Vendo todo esse interesse despertado pela caça, um repórter americano, que não é caçador, decidiu desvendar o “segredo” que há em gostar de caçar e também saber mais detalhadamente sobre o caçador.

Partiu o repórter para o continente africano. Chegando lá foi primeiramente visitar algumas fazendas de criação de animais selvagens. Indagando com o proprietário com relação aos animais, questionou:

—Porque o Sr. cria animais exclusivamente para serem caçados e mortos?

O proprietário não gostou muito de sua pergunta e respondeu:

—Criamos animais como se criam bois, os bois também morrem!, além disso, estamos colaborando para a manutenção da fauna africana, que se não fosse os caçadores teria extinguido.

O repórter também indagou sobre a esportividade de caçar um animal criado, e o fazendeiro rebateu:

—Antigamente em África existiam vastas planícies atopetadas de animais, matas com animais bravios, hoje o homem ocupou as terras com plantações e gado. A genética de caçar o homem não perdeu, então tem que estabelecer novos métodos de caçadas.

O repórter ,continuando sua trajetória para desvendar o “segredo”, foi a uma fazenda de caça.

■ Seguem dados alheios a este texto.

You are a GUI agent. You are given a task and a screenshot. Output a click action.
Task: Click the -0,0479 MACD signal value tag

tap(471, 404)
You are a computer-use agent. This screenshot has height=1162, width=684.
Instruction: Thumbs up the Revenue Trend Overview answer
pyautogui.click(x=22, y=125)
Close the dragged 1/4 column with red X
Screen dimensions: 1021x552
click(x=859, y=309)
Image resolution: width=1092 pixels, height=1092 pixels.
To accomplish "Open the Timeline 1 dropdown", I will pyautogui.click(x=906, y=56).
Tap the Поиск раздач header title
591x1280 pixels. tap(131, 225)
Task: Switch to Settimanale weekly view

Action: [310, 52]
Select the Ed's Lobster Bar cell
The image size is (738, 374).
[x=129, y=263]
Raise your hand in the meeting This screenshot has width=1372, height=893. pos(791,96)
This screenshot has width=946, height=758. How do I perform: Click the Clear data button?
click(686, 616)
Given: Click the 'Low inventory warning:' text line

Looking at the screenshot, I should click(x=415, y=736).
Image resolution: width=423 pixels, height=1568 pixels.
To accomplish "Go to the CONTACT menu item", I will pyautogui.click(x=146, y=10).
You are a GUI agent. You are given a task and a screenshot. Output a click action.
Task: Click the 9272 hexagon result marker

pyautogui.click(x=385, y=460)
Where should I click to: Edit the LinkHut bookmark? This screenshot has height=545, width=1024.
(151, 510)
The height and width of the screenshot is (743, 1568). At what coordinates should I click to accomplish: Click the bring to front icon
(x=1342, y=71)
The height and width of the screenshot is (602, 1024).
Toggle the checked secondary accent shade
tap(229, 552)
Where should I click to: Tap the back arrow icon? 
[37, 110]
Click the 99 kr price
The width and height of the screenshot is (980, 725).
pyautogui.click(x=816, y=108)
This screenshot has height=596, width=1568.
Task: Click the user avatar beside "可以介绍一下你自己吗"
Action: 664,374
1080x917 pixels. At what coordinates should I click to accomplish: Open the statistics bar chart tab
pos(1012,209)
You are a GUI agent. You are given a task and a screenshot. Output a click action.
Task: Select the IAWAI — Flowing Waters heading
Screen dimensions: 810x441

Chegando lá encontrou com caçadores e caçadoras americanos. Perguntou a todos os caçadores qual é o verdadeiro prazer de caçar. A maioria deles não soube explicar sucintamente o que se passa no ser que gosta de caçar. Disseram que é uma força avassaladora que impera dentro das pessoas, e que já nasceram com este ímpeto.

O repórter participou por uns dias do ambiente de caça. Resolveu então, participar de uma caçada para ver se descobria o “segredo” que envolve o prazer de caçar.

O guia de caça preparou o esconderijo e levou o repórter para a caçada. A caçada no local era somente para arqueiros , foram eles então para o “blind”= (esconderijo) esperar os bichos. Depois de algum tempo de espera apareceram alguns “warthogs”( javalis africanos). O Guia de caça, escolheu um, armou o Crossbow (besta) do repórter, explicou como atira e aguardou o tiro. Mas, o tiro não saia, e o guia dizia “shoot, shoot” e nada de puxar o gatilho! O repórter se rendeu e disse: eu não consigo, não consigo puxar o gatilho.

O guia perguntou:—O que passou com você que não atirou?

O repórter respondeu:

—Realmente senti que somos tomados por uma forte emoção quando da aproximação da caça. Não atirei, pois não sou dado a atirar num animal.

Nós que somos caçadores não entendemos porque caçamos, imagine uma pessoa que não é caçador.

Descobrir o ¨segredo” que impera no caçador, é o mesmo que descobrir porque os guias africanos que acompanhavam os caçadores em África, conseguiam adentrar várias horas caminhando em matas desconhecidas e depois retornar ao mesmo ponto de partida. Eles tem um sentido de orientação inexplicável, tudo por força do atavismo.